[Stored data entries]
##############################

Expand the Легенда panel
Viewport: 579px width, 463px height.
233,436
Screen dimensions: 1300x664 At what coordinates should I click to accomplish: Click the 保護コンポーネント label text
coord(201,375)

##############################

This exercise asks for the line with "Viewport: 579px width, 463px height." and all lines after it through the end of the records above, retyped exactly and with nothing else.

** Answer to this task **
Viewport: 579px width, 463px height.
233,436
Screen dimensions: 1300x664 At what coordinates should I click to accomplish: Click the 保護コンポーネント label text
coord(201,375)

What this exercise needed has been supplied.